DESCRIPTION OF THE TASK
In the listing below, how many lines include "pixels"? Give the number and no other text.

EXCERPTED DATA
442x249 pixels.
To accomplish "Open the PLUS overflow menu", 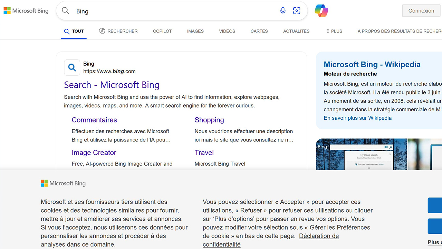I will coord(334,31).
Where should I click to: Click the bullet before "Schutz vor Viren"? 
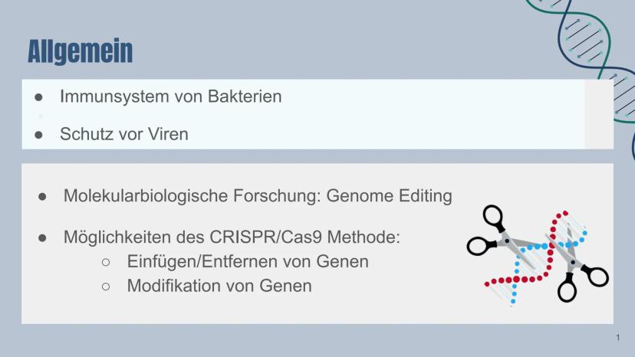(x=39, y=134)
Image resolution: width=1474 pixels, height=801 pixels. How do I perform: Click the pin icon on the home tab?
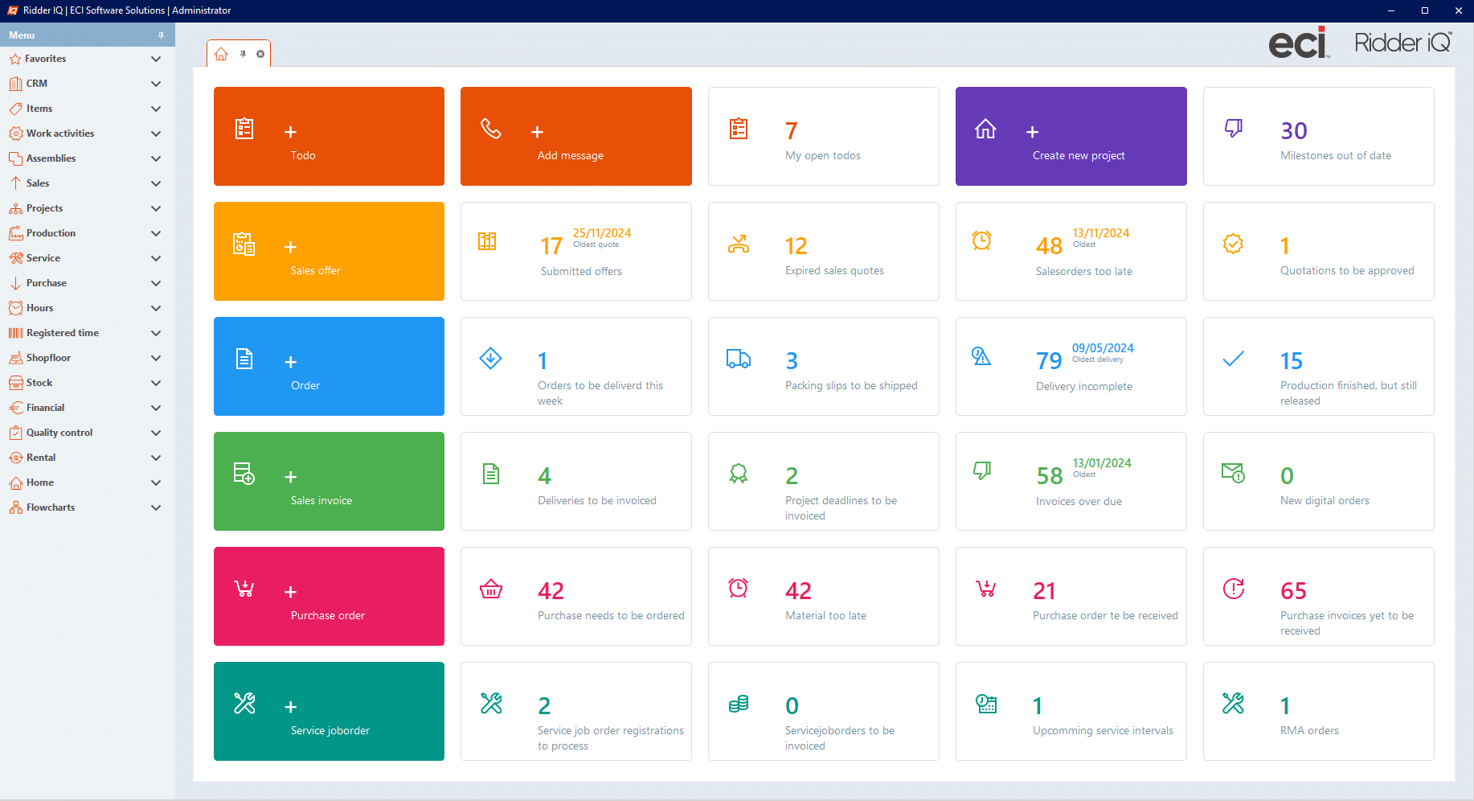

RESPONSE BOX
2